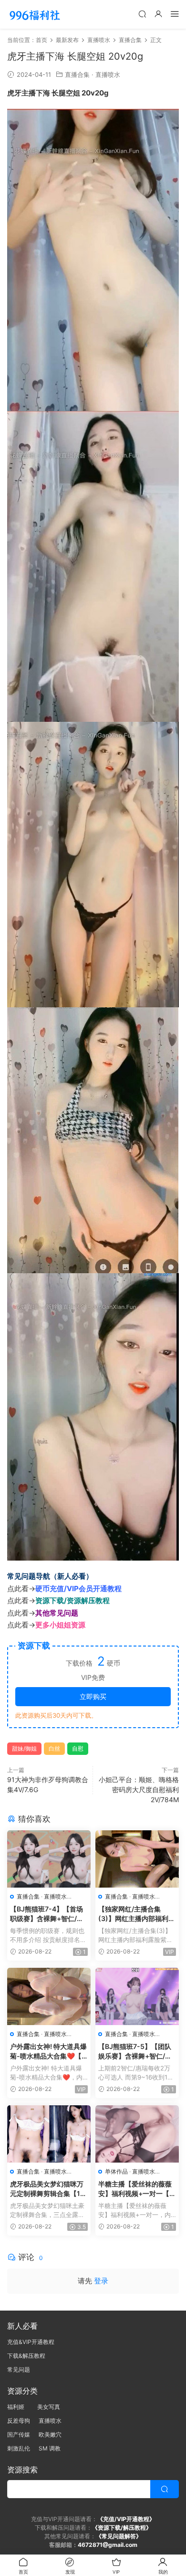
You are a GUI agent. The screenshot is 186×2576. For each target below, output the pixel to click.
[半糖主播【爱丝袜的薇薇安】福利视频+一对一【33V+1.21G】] (137, 2134)
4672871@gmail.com (107, 2544)
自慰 (77, 1748)
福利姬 (18, 2406)
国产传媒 (18, 2434)
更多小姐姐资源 (60, 1624)
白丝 (54, 1748)
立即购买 (93, 1696)
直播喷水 (107, 74)
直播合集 (77, 74)
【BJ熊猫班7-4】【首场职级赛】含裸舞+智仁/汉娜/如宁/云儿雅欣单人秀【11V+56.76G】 (46, 1914)
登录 (101, 2280)
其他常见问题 (56, 1612)
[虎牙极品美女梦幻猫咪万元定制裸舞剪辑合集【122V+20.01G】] (49, 2134)
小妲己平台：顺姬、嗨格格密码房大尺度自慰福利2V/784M (139, 1789)
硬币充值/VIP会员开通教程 (78, 1588)
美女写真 (48, 2406)
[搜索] (142, 13)
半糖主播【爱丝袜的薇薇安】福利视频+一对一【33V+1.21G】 (136, 2189)
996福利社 (34, 14)
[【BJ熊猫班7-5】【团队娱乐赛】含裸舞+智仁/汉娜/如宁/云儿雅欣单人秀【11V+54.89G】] (137, 1996)
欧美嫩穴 (50, 2434)
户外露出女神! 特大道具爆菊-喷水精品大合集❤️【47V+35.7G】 (48, 2051)
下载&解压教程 (26, 2355)
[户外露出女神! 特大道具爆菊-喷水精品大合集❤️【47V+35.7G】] (49, 1996)
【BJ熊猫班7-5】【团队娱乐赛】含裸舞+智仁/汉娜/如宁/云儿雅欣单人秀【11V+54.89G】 (135, 2051)
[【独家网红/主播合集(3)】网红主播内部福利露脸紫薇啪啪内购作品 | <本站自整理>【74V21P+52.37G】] (137, 1859)
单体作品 (116, 2171)
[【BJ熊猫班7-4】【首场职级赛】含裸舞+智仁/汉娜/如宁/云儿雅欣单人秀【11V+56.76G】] (49, 1859)
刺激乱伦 (18, 2448)
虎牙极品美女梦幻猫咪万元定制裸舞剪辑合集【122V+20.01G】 (47, 2189)
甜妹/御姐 (24, 1748)
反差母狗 (18, 2420)
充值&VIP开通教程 (30, 2341)
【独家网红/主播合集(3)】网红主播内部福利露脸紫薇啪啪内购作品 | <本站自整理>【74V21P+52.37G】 (136, 1914)
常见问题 (18, 2369)
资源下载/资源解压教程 (72, 1600)
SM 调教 (50, 2448)
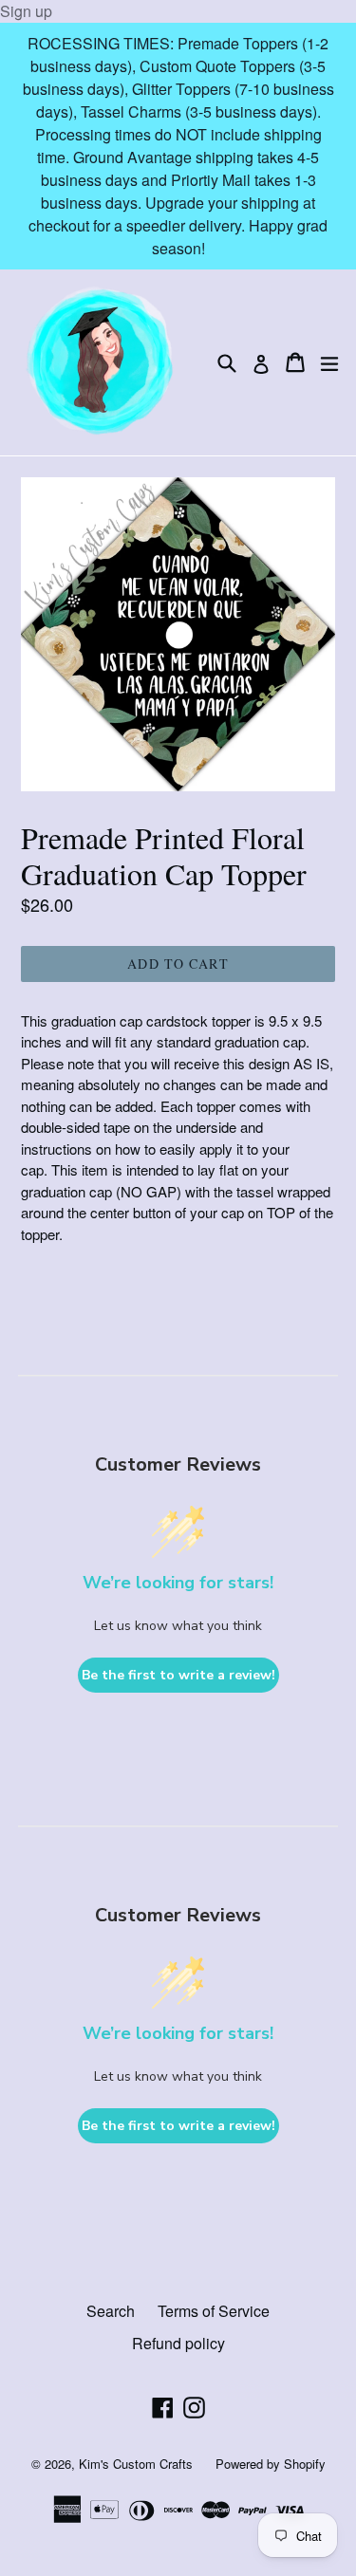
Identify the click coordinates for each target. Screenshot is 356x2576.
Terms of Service (214, 2311)
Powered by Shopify (270, 2464)
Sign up (26, 11)
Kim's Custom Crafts (136, 2464)
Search (110, 2311)
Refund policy (178, 2343)
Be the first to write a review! (178, 1675)
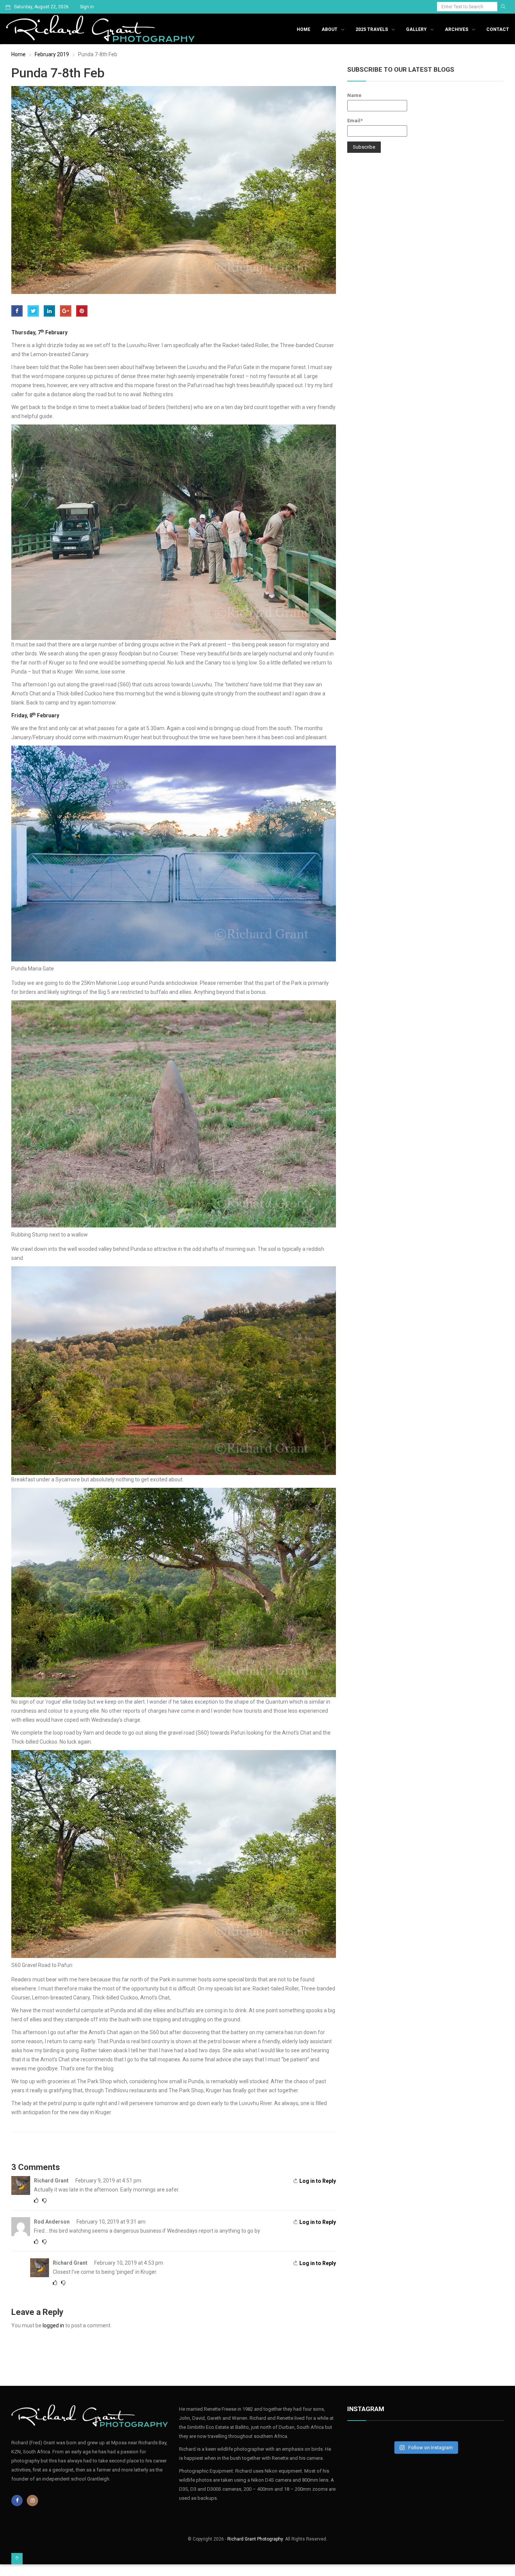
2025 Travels (372, 29)
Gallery (416, 29)
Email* (355, 120)
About (329, 29)
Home (303, 29)
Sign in (87, 6)
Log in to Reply (317, 2181)
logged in (53, 2325)
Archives (456, 29)
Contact (497, 29)
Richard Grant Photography (255, 2539)
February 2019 (52, 54)
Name (354, 95)
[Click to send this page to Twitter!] (33, 311)
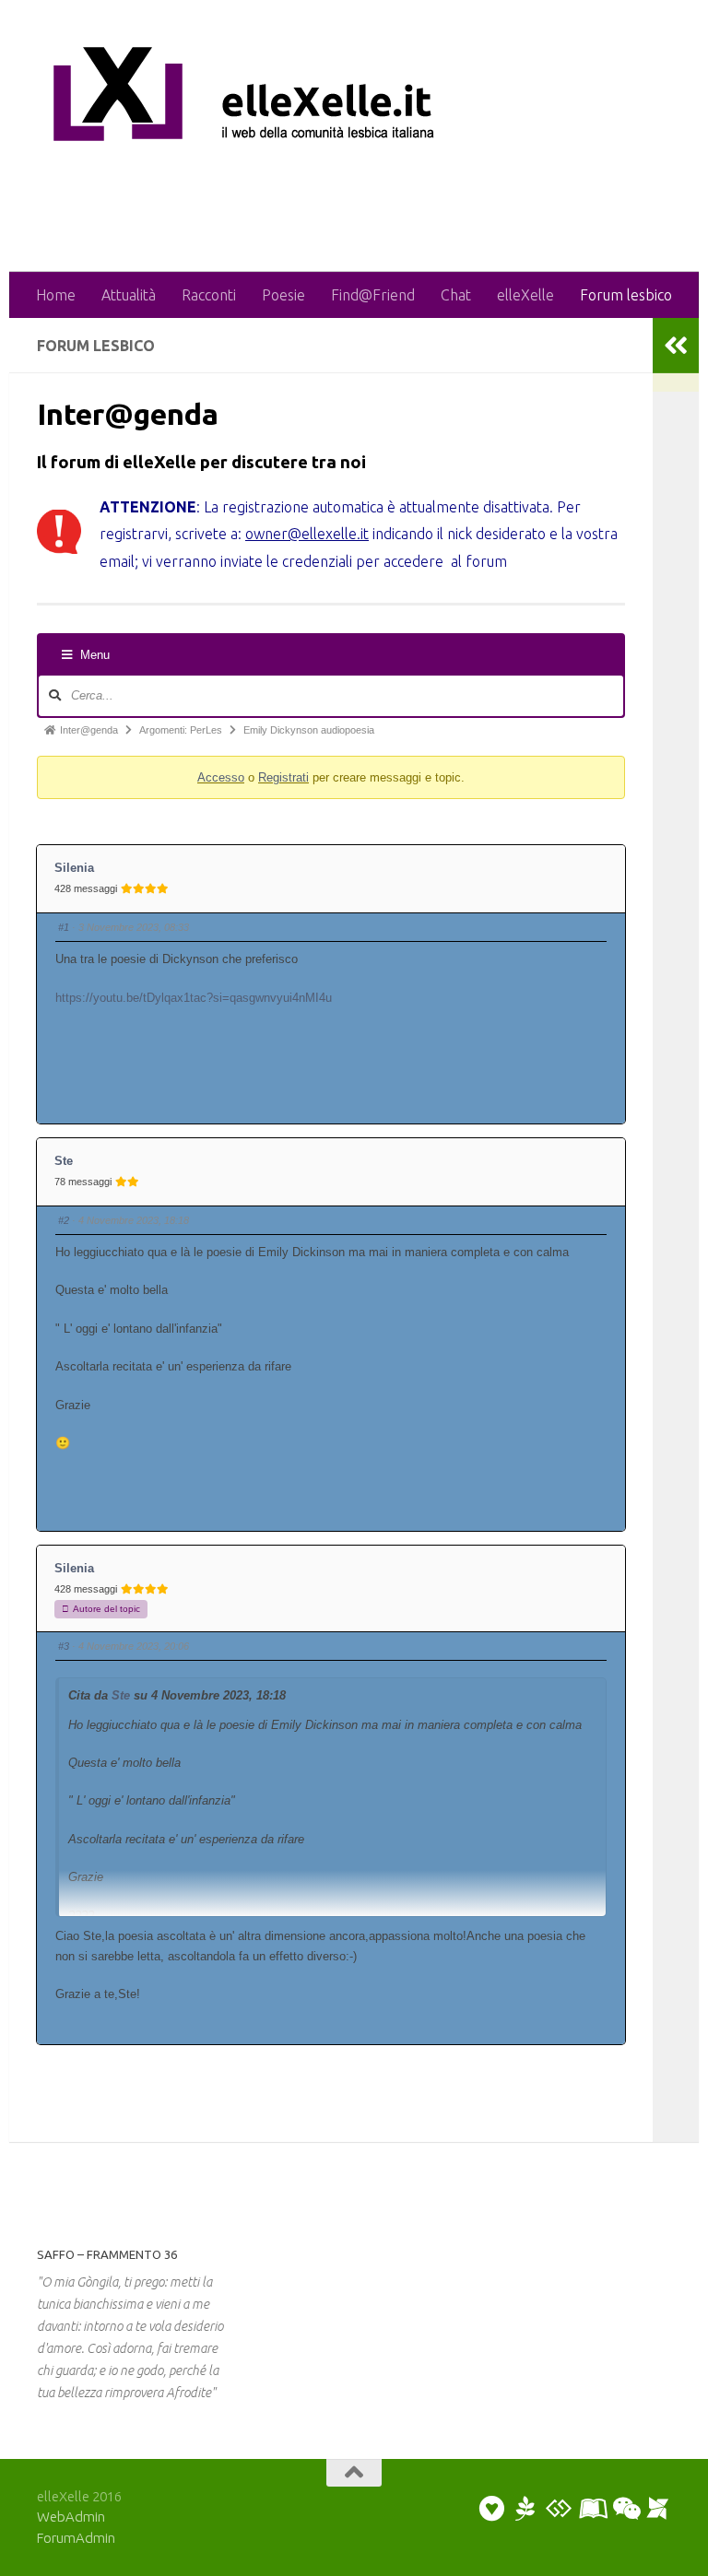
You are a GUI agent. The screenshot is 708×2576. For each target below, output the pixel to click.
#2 (63, 1220)
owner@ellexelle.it (307, 533)
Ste (63, 1161)
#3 (63, 1646)
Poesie (283, 295)
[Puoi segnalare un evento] (658, 2509)
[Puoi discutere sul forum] (559, 2509)
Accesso (220, 777)
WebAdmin (71, 2516)
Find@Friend (373, 295)
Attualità (128, 295)
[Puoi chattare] (625, 2509)
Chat (456, 295)
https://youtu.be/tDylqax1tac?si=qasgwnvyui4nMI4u (193, 998)
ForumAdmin (76, 2538)
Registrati (283, 777)
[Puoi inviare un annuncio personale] (492, 2509)
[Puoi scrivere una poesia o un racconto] (525, 2509)
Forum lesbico (626, 295)
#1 (63, 927)
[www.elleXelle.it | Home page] (267, 99)
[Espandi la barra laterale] (676, 345)
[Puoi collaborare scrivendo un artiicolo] (592, 2509)
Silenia (74, 868)
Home (56, 295)
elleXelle (525, 295)
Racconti (209, 295)
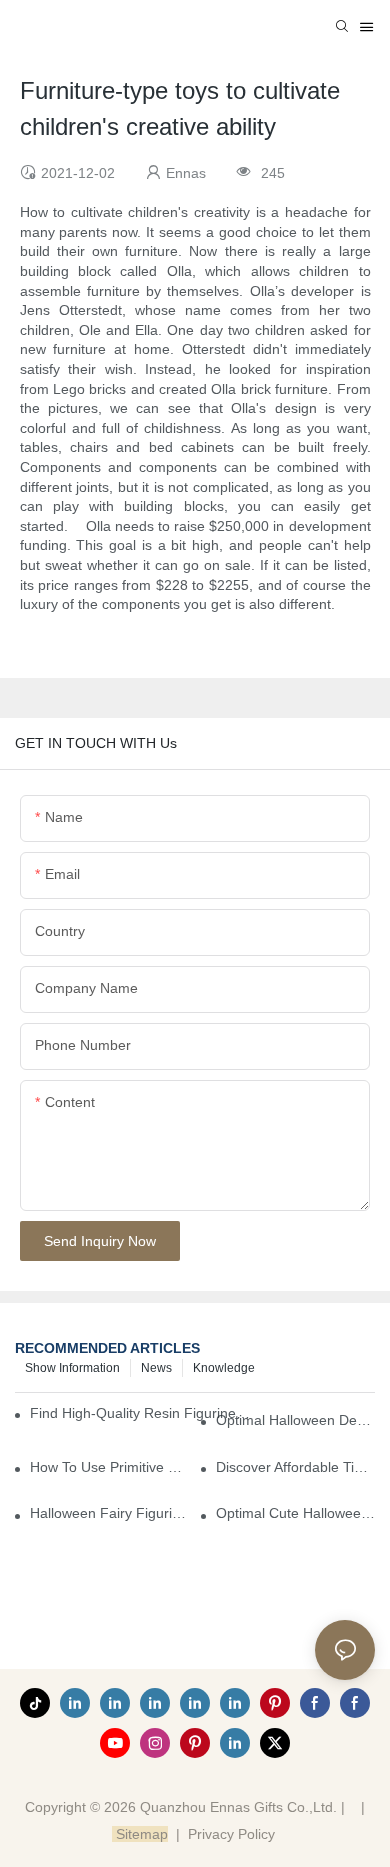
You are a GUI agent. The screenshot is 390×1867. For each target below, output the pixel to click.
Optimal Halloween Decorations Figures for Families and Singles (295, 1420)
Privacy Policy (231, 1834)
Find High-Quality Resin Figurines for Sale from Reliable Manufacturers (141, 1413)
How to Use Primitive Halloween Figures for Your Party (109, 1467)
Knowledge (224, 1368)
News (156, 1368)
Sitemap (140, 1834)
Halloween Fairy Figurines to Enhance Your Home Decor (109, 1513)
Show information (72, 1368)
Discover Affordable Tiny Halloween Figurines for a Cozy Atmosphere (295, 1467)
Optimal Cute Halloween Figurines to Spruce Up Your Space (295, 1513)
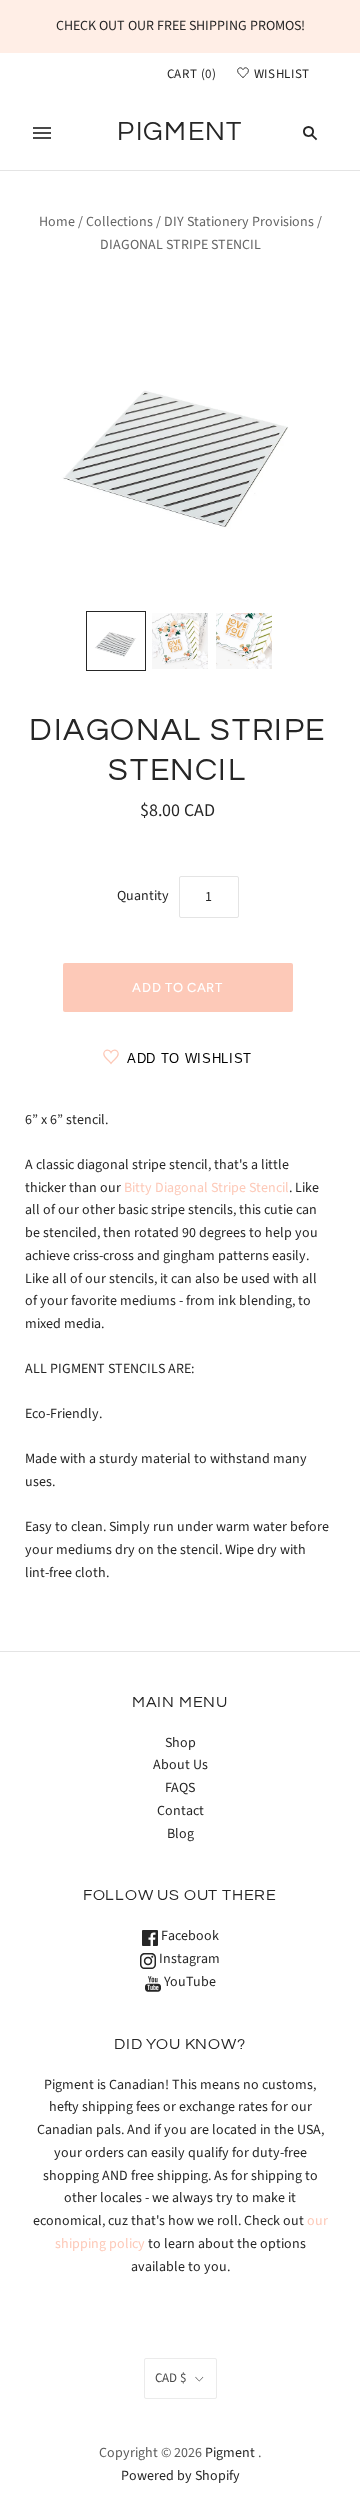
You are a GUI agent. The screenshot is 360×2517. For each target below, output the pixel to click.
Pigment (230, 2453)
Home (57, 222)
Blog (180, 1834)
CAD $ (170, 2378)
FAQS (180, 1788)
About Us (180, 1765)
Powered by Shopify (180, 2476)
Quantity (143, 896)
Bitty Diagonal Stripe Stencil (206, 1188)
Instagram (188, 1959)
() (192, 74)
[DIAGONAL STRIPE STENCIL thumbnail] (116, 641)
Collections (119, 222)
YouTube (188, 1982)
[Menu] (42, 133)
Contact (180, 1811)
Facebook (188, 1936)
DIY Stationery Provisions (239, 222)
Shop (180, 1743)
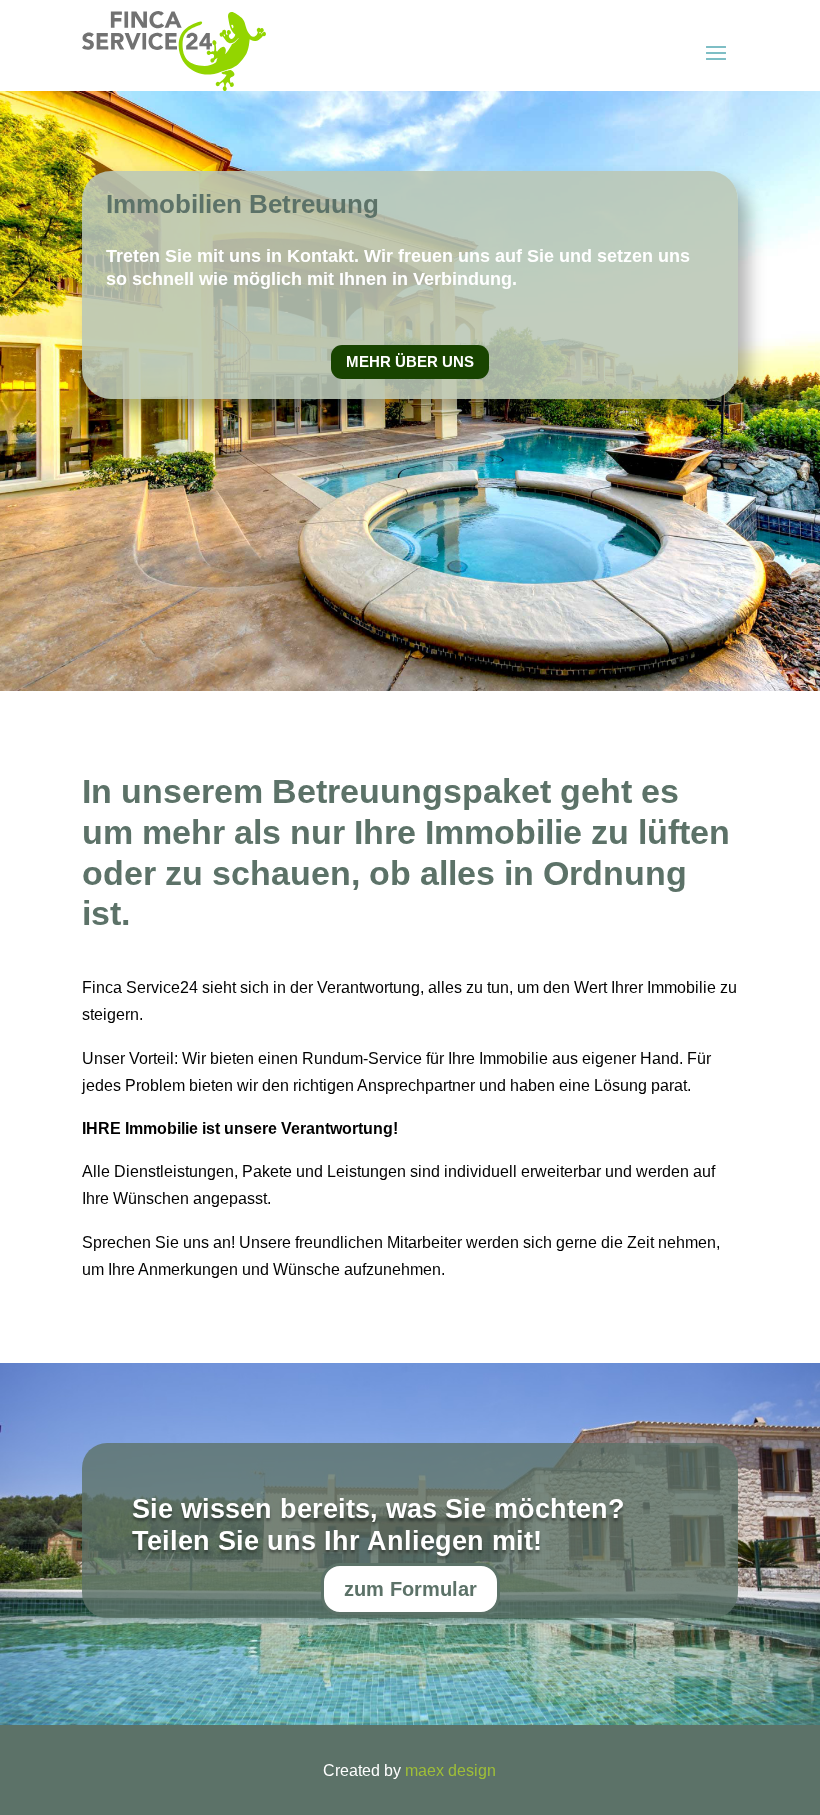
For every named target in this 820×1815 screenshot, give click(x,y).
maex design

# [What to do]
With the pictures omitted, print the lines above exactly, beginning at the line with "[户外露出女神! 特大道具爆菊-喷水精品大合集❤️【47V+35.7G】] (49, 1996)" and going on through the line with "[Puoi segnalare un evento] (658, 2509)".

# [Solution to this problem]
[户外露出女神! 特大道具爆菊-喷水精品大合集❤️【47V+35.7G】] (49, 1996)
【BJ熊猫班7-5】【团队娱乐赛】含裸舞+智仁/汉娜/如宁/云儿雅欣单人秀【11V+54.89G】 (135, 2051)
[【独家网红/主播合集(3)】网红主播内部福利露脸紫薇啪啪内购作品 | <本站自整理>【74V21P+52.37G】] (137, 1859)
单体作品 (116, 2171)
[【BJ熊猫班7-4】【首场职级赛】含裸舞+智仁/汉娜/如宁/云儿雅欣单人秀【11V+56.76G】] (49, 1859)
刺激乱伦 (18, 2448)
虎牙极品美女梦幻猫咪万元定制裸舞剪辑合集【122V+20.01G】 (47, 2189)
甜妹/御姐 (24, 1748)
反差母狗 (18, 2420)
充值&VIP开通教程 (30, 2341)
【独家网红/主播合集(3)】网红主播内部福利露脸紫薇啪啪内购作品 | <本站自整理>【74V21P+52.37G】 (136, 1914)
常见问题 (18, 2369)
资源下载/资源解压教程 (72, 1600)
SM 调教 (50, 2448)
Identify the click coordinates for each target. Screenshot is 356x2576.
Terms of Service (214, 2311)
Powered by Shopify (270, 2464)
Sign up (26, 11)
Kim's Custom Crafts (136, 2464)
Search (110, 2311)
Refund policy (178, 2343)
Be the first to write a review! (178, 1675)
2025 Travels (372, 29)
Gallery (416, 29)
Email* (355, 120)
About (329, 29)
Home (303, 29)
Sign in (87, 6)
Log in to Reply (317, 2181)
logged in (53, 2325)
Archives (456, 29)
Contact (497, 29)
Richard Grant Photography (255, 2539)
February 2019 (52, 54)
Name (354, 95)
[Click to send this page to Twitter!] (33, 311)
You are a GUI agent. The screenshot is 708×2576. For each target below, output the pixel to click.
#2 (63, 1220)
owner@ellexelle.it (307, 533)
Ste (63, 1161)
#3 (63, 1646)
Poesie (283, 295)
[Puoi segnalare un evento] (658, 2509)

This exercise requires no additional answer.